Accurate measurement of centration of aspheric lenses or even freeforms is a challenge for most devices in optical manufacturing. We are providing a new attempt by combining an autocollimation device and a Vignetting Field Stop [1, 2, 3] device to measure lens centration and sagittal surface profile in a deflectometric approach. Both devices work independently at high accuracy. This presentation explains the technical setup, consisting of an autocollimation sensor (ELWIMAT-AKF) and a Vignetting Field Stop Sensor (ELWIMAT V-SPOT), which is mounted together with an air bearing rotary table in a vertical arrangement. Secondly, we provide the results of the centration measurement and the results from the surface reconstruction and slope error from the measured sagittal angle deviations. Finally, the results from a measured asphere (High Level Expert Meeting HLEM sample #3) is critically discussed to state the accuracy and applicability of the proposed measurement attempt.
In-situ measurements of complex surfaces during the polishing process is a challenge for the production of aspheric surfaces or freeforms. We are providing a new attempt by using a scanning deflectometric device based on our recently published DaOS [1] principle, which allows in-situ measurements of large optical surfaces in realistic production environments and offers the conditions for direct intervention and correction in the polishing process. The results of insitu surface measurements after three polishing steps of a large glass substrate (320 mm in diameter) in a lever-polishing machine (NLP500 from Stock Konstruktion GmbH) are shown and critically compared with interferometric measurements on a SSI-A Interferometer. In this paper, the technical setup consisting of a highly precise scanning penta prism device and a Vignetting Field Stop (VFS) Sensor is explained. Secondly, we are discussing the mathematical algorithm to reconstruct the complete surface from angle measurements from a given number of cross-sectional cuts. The data of the surface reconstruction are transformed into a XYZ-file format to be analyzed with MetroPro®. The results are shown and discussed in terms of accuracy and reproducibility.

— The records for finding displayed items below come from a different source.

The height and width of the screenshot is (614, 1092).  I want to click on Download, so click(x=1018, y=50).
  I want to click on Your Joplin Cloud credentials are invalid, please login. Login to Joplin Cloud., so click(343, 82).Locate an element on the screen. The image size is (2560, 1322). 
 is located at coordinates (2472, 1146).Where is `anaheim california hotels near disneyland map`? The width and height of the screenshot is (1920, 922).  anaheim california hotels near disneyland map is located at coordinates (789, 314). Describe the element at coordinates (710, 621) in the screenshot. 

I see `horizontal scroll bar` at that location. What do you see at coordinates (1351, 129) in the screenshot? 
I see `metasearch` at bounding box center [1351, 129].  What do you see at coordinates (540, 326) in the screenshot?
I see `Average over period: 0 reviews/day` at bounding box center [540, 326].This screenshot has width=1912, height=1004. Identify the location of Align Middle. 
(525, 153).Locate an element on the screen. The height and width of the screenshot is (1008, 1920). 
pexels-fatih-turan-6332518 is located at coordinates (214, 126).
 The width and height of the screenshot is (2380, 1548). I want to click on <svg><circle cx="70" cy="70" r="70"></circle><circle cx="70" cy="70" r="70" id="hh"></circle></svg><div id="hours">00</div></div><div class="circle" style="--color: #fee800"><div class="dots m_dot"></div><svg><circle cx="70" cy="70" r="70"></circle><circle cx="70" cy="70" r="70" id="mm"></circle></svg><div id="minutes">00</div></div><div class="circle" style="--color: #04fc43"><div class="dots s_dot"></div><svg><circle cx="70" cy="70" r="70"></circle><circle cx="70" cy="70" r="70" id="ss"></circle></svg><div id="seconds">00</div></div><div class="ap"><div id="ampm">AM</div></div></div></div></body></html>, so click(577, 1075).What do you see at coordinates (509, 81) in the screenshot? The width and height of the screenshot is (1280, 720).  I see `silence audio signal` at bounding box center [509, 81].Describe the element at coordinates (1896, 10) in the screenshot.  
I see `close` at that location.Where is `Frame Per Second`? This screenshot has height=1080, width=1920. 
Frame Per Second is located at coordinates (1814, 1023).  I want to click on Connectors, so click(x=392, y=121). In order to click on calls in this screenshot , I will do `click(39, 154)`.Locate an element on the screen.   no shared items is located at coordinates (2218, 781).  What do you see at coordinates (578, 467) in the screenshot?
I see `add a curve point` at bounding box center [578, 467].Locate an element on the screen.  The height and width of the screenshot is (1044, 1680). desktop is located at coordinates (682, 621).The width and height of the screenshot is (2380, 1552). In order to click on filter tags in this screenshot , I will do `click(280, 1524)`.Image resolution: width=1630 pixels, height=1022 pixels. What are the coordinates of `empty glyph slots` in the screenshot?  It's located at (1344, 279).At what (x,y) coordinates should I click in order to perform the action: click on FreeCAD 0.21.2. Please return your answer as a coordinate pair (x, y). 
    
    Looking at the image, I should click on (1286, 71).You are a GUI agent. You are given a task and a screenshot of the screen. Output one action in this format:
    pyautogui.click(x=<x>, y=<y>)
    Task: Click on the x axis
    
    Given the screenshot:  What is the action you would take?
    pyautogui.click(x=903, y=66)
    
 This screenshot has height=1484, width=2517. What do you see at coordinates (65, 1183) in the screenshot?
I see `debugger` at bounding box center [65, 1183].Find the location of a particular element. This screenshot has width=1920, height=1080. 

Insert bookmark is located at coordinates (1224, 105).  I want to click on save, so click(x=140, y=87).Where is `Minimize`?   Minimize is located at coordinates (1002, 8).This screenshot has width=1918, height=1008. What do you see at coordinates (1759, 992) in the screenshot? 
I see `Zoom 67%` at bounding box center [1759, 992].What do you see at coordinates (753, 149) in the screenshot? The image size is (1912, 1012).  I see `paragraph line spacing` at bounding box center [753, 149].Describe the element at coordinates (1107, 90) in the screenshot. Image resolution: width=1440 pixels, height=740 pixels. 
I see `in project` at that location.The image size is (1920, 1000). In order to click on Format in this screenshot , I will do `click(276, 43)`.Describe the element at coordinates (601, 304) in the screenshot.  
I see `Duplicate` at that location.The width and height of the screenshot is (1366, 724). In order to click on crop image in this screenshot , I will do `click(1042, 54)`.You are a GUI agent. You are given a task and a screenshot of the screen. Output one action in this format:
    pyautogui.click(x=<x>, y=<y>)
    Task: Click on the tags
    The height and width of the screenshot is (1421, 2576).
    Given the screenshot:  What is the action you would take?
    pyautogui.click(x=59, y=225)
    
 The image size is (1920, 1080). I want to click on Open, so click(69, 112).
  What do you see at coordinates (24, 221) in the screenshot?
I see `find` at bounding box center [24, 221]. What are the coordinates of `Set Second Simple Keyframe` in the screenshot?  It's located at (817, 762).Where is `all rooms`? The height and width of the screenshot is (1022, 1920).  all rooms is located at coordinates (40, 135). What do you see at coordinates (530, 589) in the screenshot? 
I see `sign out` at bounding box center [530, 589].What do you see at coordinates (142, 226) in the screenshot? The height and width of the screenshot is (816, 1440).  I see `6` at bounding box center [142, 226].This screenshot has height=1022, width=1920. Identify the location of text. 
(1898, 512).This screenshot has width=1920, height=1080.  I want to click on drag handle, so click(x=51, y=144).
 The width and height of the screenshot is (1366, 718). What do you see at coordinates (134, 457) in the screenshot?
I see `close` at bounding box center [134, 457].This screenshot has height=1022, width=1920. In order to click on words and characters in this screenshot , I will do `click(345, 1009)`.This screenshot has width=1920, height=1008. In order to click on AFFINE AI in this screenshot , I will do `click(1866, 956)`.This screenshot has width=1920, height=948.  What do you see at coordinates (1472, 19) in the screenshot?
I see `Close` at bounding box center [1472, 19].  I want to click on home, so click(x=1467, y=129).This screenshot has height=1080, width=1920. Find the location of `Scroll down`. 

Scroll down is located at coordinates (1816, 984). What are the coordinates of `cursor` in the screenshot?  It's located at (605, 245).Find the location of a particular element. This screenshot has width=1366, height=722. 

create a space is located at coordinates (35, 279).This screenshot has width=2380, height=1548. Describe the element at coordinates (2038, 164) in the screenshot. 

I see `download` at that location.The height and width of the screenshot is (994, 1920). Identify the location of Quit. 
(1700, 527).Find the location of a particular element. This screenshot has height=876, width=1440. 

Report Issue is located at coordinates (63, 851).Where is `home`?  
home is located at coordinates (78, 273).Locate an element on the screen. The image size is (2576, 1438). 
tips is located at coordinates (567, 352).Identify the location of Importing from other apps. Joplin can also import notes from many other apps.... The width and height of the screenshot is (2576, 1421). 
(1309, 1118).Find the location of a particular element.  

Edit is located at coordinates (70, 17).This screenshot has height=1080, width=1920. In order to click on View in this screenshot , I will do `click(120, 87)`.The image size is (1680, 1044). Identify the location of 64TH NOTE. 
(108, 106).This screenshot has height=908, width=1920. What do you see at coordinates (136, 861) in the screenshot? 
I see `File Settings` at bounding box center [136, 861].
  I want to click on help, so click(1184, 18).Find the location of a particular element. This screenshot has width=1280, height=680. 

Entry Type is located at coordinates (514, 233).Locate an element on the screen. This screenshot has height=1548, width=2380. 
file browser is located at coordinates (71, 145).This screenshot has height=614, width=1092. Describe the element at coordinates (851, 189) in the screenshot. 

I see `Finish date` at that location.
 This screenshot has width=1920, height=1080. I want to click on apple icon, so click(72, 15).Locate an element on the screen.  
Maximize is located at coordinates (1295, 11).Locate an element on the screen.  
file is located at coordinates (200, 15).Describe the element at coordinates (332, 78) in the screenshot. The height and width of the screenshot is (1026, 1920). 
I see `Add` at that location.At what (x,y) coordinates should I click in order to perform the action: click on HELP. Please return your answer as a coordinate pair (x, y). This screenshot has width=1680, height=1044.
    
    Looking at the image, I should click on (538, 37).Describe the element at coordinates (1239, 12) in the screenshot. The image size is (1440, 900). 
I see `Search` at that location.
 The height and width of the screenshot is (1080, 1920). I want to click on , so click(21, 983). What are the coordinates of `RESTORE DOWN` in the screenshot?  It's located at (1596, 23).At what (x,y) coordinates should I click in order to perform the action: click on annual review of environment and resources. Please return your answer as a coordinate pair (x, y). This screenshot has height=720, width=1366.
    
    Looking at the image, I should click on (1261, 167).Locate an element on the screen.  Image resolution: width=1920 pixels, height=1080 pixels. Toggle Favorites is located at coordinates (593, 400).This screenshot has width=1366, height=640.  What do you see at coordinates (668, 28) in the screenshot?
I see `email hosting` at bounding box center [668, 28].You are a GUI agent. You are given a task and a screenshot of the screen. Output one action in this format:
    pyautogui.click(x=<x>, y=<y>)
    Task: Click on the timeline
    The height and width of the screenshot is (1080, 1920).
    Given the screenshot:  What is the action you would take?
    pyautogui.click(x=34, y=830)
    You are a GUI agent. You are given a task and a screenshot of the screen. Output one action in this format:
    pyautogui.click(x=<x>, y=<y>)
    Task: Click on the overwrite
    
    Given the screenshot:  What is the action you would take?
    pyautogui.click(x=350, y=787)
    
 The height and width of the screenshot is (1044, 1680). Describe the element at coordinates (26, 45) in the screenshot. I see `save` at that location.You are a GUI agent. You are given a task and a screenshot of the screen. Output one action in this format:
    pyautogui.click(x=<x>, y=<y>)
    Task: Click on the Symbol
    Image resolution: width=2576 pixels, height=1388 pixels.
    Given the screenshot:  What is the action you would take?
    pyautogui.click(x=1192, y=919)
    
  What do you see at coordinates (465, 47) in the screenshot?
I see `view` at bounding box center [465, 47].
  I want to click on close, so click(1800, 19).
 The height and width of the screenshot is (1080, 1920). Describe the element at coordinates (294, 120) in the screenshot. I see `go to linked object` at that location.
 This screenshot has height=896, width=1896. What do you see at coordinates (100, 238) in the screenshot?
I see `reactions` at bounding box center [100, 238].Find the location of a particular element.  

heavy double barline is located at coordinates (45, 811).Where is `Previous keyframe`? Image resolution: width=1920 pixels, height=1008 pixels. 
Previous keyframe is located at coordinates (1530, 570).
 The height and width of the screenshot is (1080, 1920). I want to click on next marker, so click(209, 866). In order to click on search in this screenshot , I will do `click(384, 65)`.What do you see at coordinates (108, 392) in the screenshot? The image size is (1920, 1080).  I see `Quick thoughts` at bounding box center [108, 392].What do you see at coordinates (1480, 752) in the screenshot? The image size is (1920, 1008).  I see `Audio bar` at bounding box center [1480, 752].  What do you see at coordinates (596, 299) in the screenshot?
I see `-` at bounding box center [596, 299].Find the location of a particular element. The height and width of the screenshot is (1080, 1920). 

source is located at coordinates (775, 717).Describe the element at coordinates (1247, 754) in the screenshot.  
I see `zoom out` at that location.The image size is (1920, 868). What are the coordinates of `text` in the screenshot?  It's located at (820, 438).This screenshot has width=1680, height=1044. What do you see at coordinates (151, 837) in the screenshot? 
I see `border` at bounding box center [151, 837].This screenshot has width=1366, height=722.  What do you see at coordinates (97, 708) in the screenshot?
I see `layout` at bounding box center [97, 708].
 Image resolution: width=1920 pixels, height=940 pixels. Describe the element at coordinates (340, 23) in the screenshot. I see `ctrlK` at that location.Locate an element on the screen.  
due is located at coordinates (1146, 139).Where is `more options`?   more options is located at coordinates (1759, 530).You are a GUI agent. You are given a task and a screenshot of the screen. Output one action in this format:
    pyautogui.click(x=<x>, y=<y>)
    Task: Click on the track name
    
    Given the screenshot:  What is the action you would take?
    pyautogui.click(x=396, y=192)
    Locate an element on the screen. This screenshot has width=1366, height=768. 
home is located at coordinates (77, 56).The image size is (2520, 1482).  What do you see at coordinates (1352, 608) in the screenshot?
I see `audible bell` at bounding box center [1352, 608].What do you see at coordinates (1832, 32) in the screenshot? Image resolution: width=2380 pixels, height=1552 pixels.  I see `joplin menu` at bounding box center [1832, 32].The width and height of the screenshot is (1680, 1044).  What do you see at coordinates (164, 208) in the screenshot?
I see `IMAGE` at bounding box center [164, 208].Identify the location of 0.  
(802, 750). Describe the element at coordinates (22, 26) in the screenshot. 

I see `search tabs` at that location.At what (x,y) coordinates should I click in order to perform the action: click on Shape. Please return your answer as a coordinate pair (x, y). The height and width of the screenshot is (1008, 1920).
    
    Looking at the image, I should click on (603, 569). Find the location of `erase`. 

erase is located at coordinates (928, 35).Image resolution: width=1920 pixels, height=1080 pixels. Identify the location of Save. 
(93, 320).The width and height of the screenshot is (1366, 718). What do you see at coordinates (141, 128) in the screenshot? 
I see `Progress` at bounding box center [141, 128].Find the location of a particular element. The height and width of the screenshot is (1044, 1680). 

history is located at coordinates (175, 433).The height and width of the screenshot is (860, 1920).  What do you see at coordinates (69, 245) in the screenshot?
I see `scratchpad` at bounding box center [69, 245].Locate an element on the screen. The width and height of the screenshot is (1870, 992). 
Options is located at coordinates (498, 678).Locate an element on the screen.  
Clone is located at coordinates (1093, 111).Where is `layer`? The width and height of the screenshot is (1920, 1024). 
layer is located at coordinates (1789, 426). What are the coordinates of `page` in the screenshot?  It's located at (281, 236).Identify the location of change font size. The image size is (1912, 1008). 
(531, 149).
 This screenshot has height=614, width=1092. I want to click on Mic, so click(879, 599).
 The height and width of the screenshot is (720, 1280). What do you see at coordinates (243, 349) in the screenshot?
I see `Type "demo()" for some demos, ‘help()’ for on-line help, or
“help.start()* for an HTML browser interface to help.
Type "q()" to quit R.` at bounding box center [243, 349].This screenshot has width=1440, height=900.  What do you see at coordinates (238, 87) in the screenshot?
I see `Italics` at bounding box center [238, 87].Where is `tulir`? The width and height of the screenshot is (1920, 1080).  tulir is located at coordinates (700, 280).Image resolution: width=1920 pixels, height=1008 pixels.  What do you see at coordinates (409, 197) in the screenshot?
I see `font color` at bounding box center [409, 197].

Finally, a comparison with interferometric measurements on an SSI-A (QED) at TH Deggendorf (THD), Technology Campus Teisnach is shown to proof the degree of accuracy and applicability of our new, fast and reliable device for in-situ measurements of complex surfaces.
The basic physical measurement principle in DaOS is the vignettation of a quasi-parallel light beam emitted by an expanded light source in auto collimation arrangement. The beam is reflected by the surface under test, using invariant deflection by a moving and scanning pentaprism. Thereby nearly any curvature of the specimen is measurable. Resolution, systematic errors and random errors will be shown and explicitly discussed for the profile determination error. Measurements for a “plano-double-sombrero” device will be analyzed and reconstructed to find out the limit of resolution and errors of the reconstruction model and algorithms. These measurements are compared critically to reference results that are recorded by interferometry and Deflectometric Flatness Reference (DFR) method using a scanning penta device.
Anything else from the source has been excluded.